◆ **Task objective**
Skip the pictures and retype exactly the lines from the one holding "Screen dimensions: 497x663" through the end of the entries.

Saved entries
===============
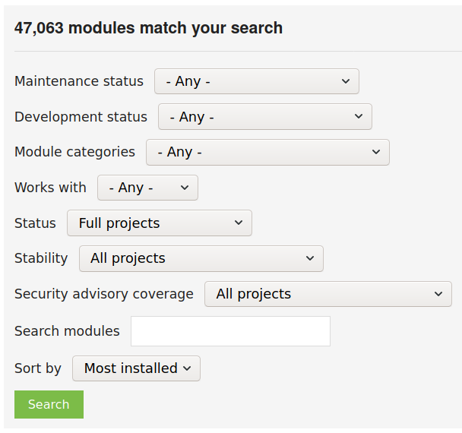Screen dimensions: 462x433
Task: Click the Search modules label
Action: (67, 331)
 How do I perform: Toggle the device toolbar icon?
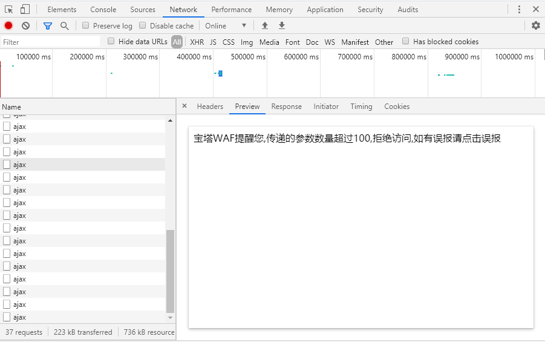coord(25,9)
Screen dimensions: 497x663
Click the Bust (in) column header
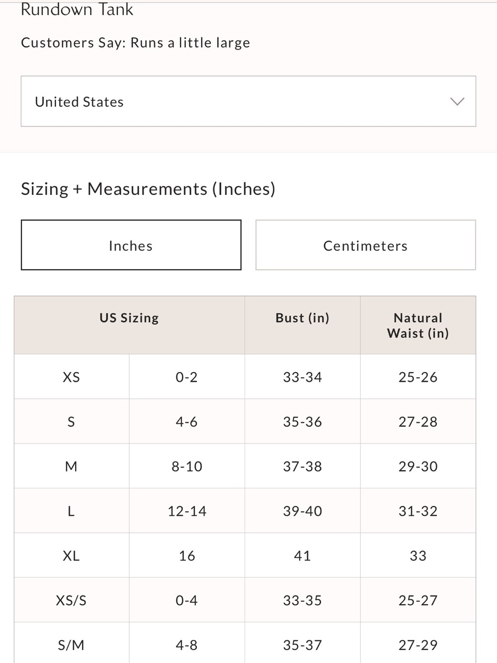pyautogui.click(x=302, y=318)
===============
◆ **Response box**
Screen dimensions: 497x663
Click the Bust (in) column header
pyautogui.click(x=302, y=318)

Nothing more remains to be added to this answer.